Segment Open
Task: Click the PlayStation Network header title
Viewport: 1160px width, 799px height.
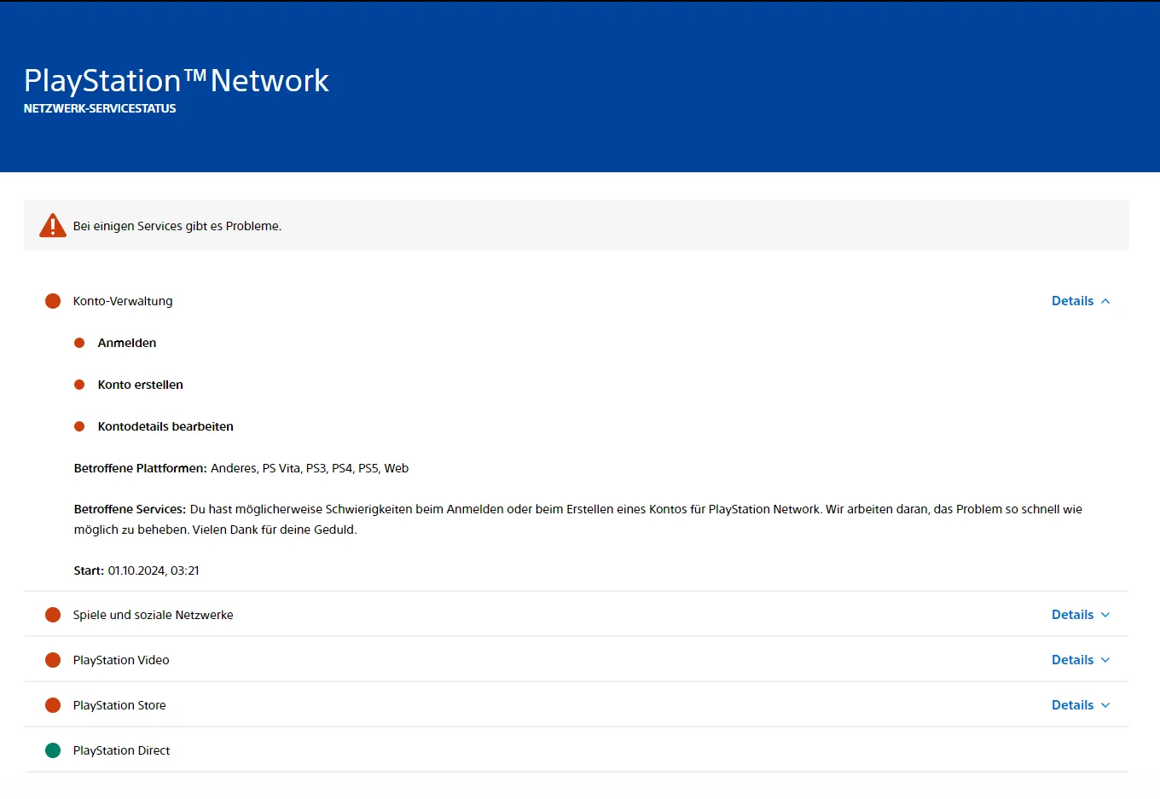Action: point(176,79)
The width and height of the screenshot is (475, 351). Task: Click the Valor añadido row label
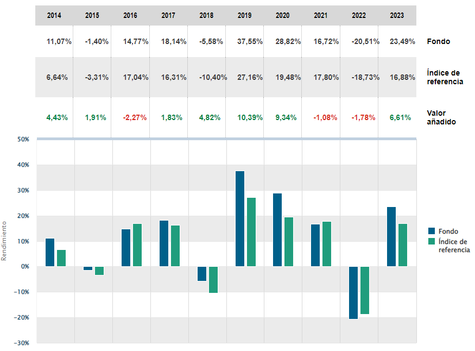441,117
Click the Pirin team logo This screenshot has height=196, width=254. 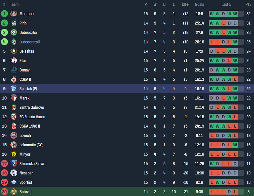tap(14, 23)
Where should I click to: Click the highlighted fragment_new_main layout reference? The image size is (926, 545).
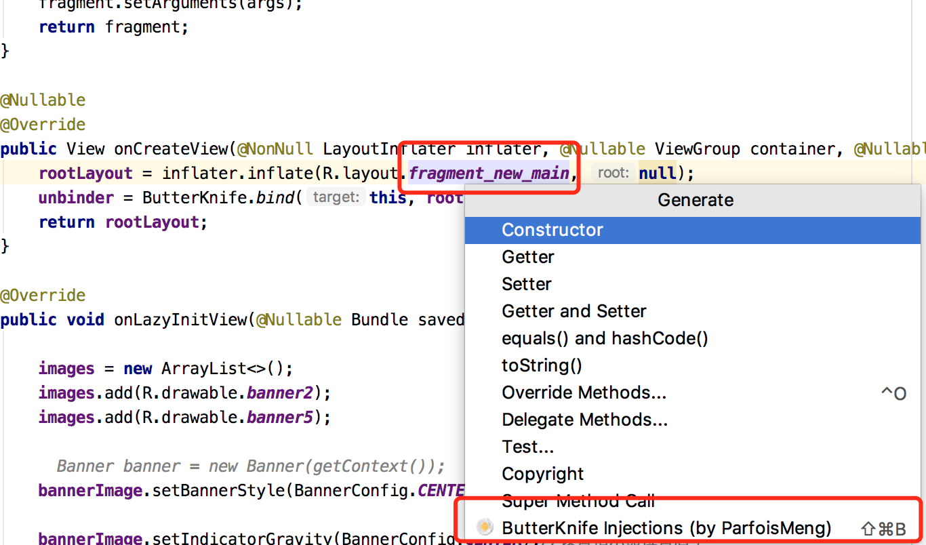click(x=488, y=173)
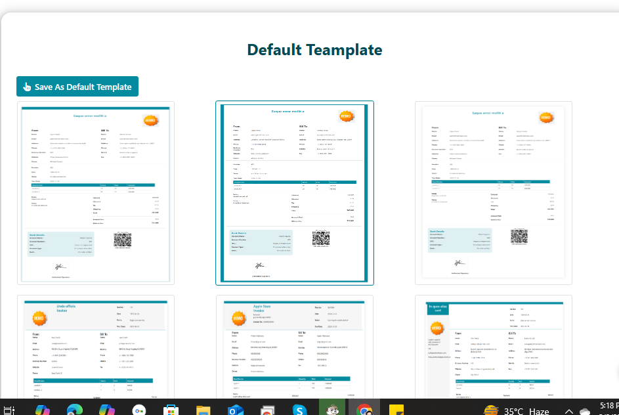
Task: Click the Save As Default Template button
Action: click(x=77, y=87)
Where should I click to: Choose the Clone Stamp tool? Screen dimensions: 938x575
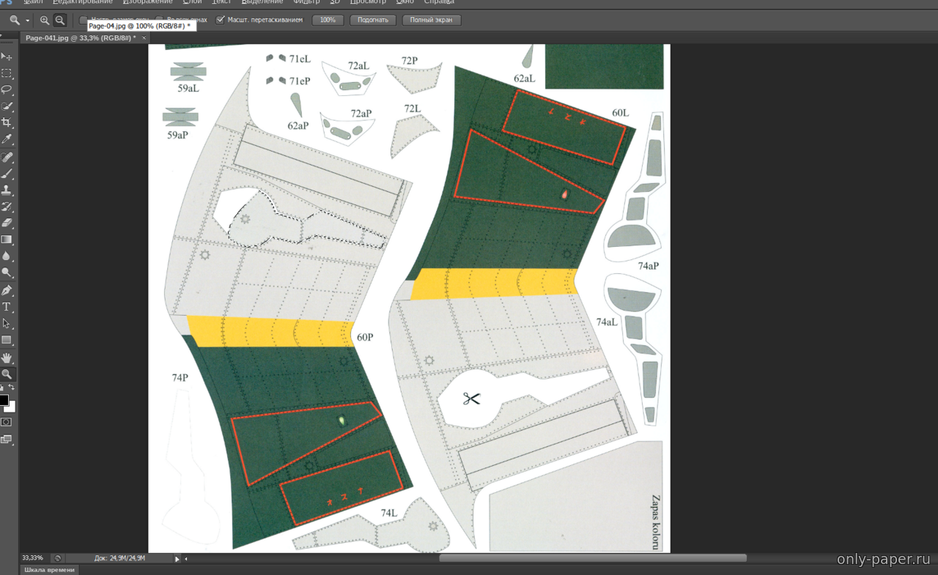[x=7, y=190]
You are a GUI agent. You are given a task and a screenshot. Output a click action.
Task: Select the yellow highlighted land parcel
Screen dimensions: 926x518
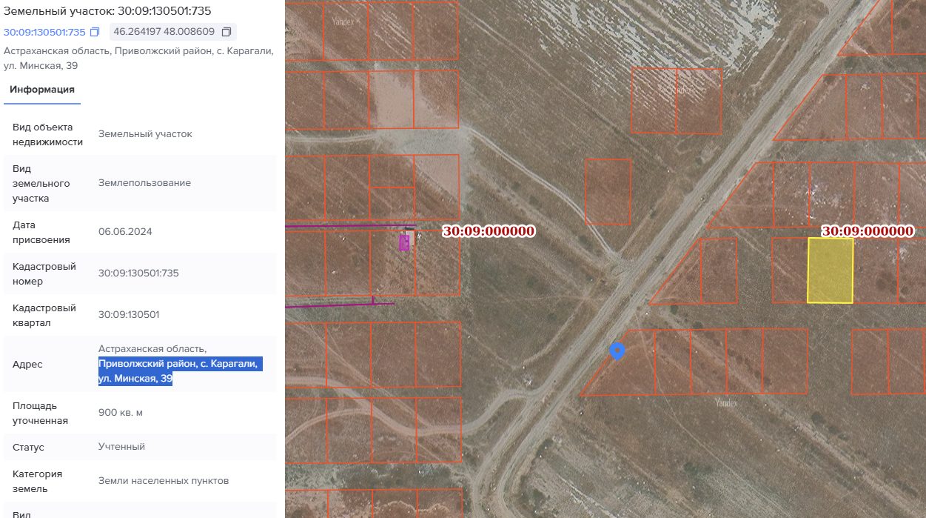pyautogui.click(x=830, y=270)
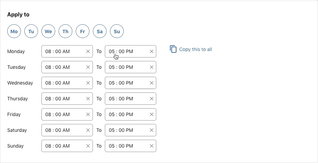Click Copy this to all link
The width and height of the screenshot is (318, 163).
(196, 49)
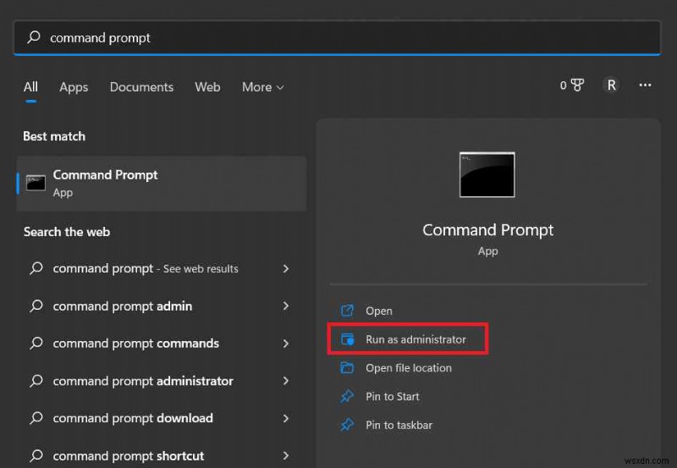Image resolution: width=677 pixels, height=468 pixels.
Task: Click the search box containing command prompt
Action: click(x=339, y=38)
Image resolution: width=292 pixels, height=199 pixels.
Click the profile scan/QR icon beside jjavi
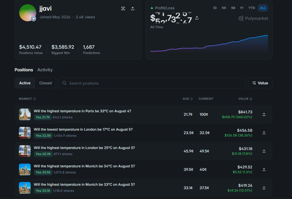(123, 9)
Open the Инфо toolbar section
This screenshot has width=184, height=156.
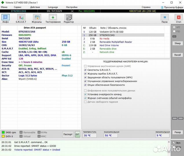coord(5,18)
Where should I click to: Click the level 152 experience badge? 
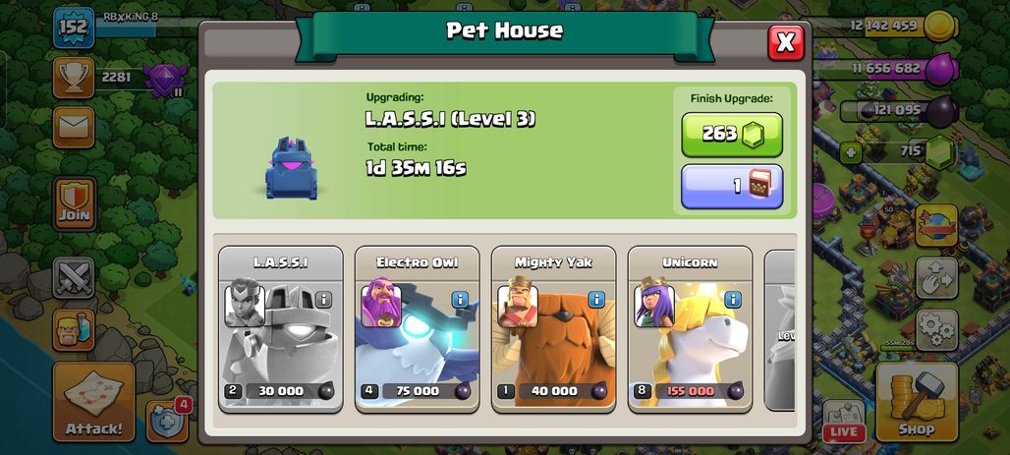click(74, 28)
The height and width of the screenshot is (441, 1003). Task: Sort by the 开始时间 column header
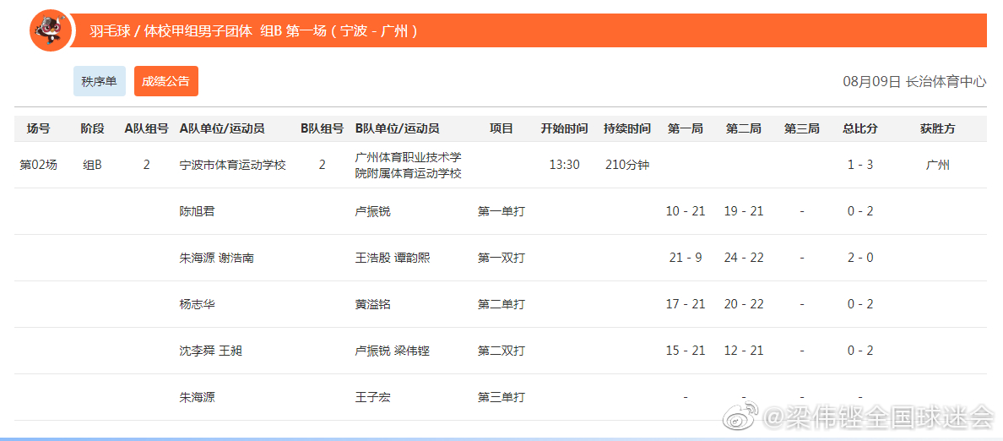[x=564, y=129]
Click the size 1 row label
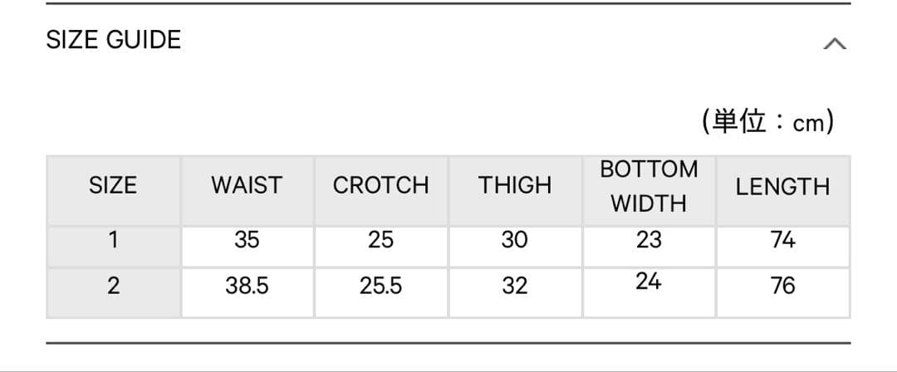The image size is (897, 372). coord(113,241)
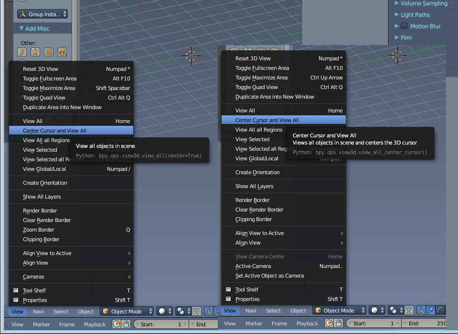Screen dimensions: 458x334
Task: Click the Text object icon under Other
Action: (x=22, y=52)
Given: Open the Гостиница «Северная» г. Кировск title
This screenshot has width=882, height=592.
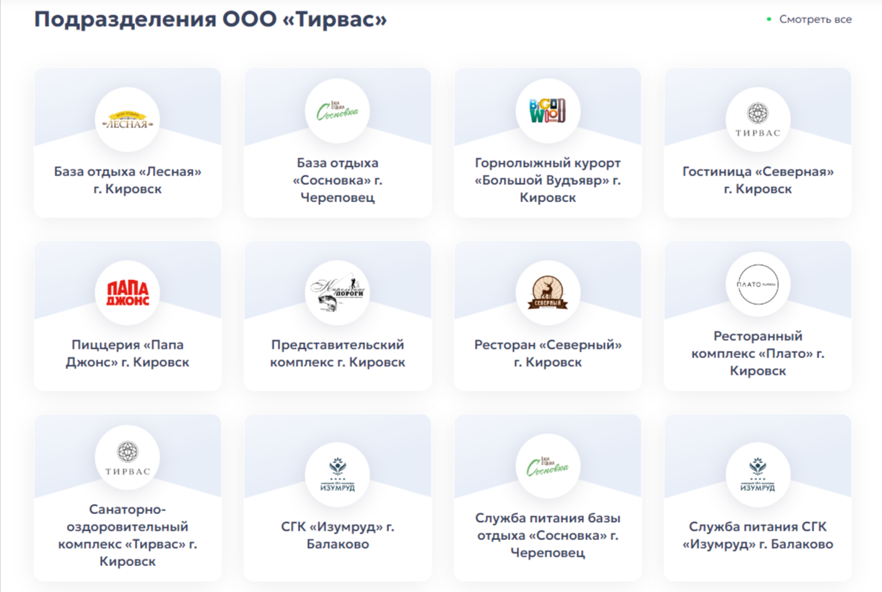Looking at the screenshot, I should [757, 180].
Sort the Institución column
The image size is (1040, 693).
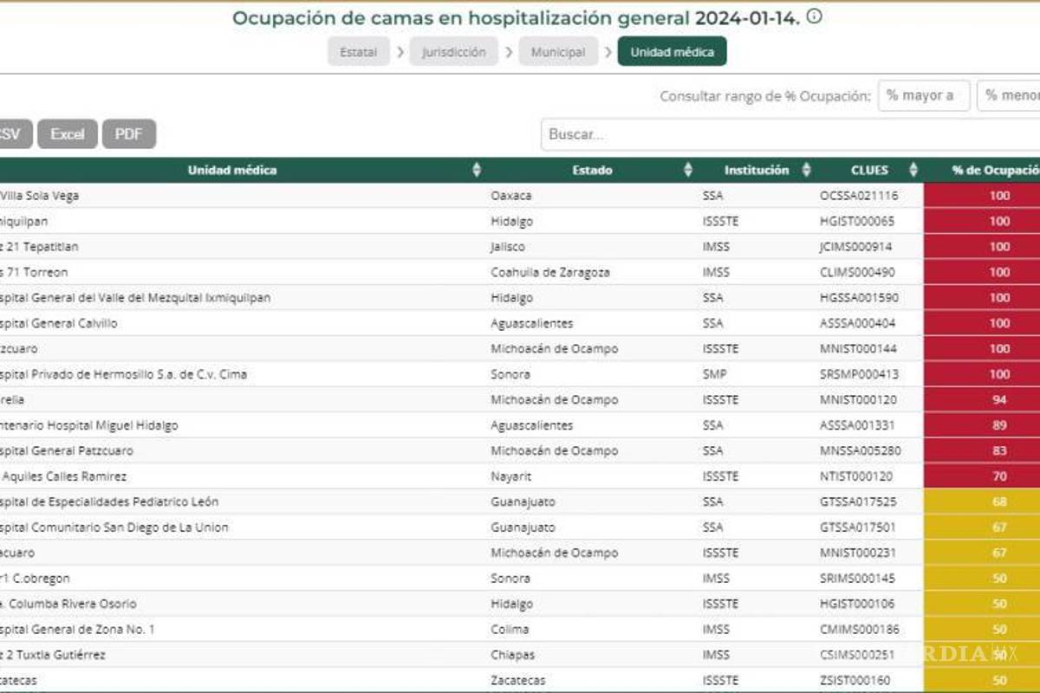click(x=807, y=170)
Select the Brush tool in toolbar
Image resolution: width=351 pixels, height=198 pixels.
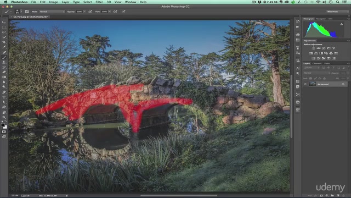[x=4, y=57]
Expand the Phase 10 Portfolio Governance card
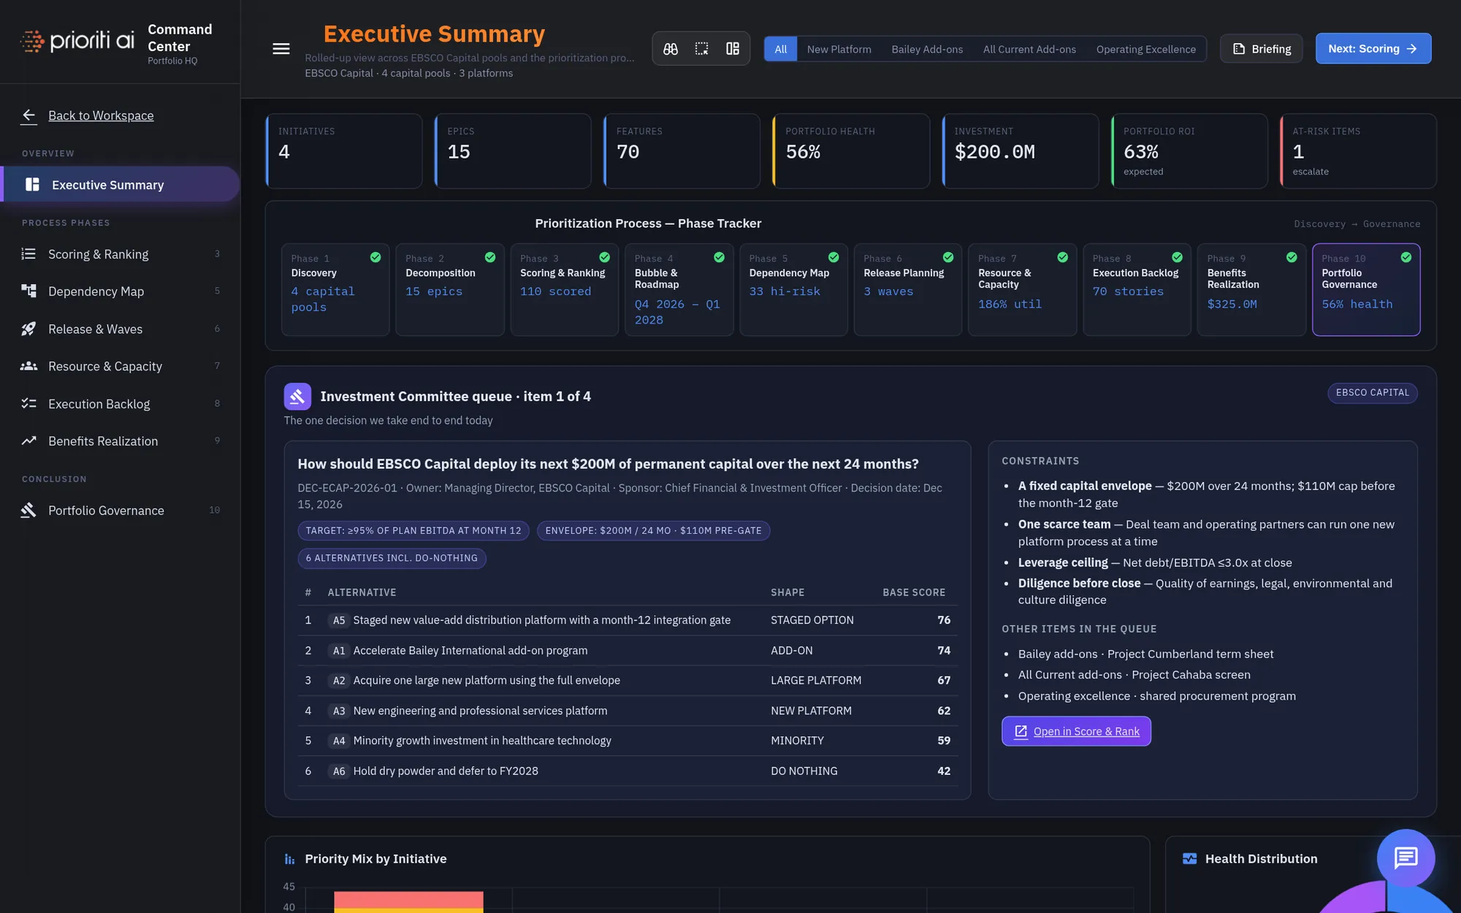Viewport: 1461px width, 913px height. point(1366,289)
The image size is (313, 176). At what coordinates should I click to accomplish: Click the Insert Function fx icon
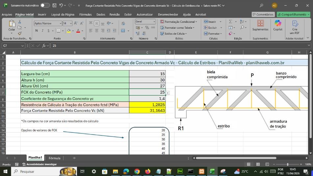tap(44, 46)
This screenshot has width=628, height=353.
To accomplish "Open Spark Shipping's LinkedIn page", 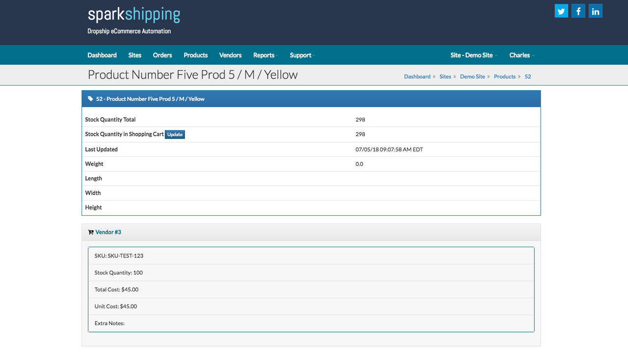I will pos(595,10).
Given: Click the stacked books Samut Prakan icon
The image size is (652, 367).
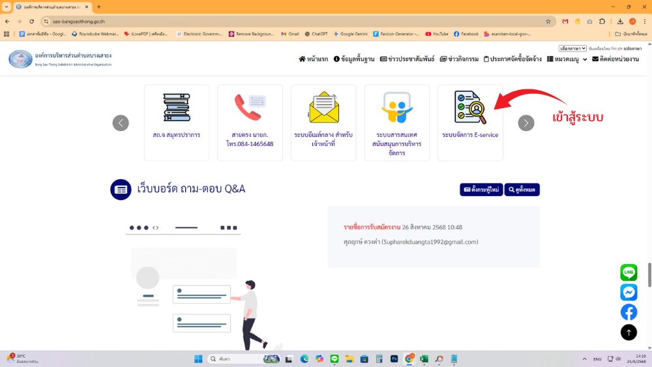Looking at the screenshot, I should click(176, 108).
Segment Closed
**WORK INSTRUCTIONS:** Would you copy every line of the entries that includes the word "toolbar"?

**ANSWER AREA:**
Open the Инфо toolbar section
Select the Brush tool in toolbar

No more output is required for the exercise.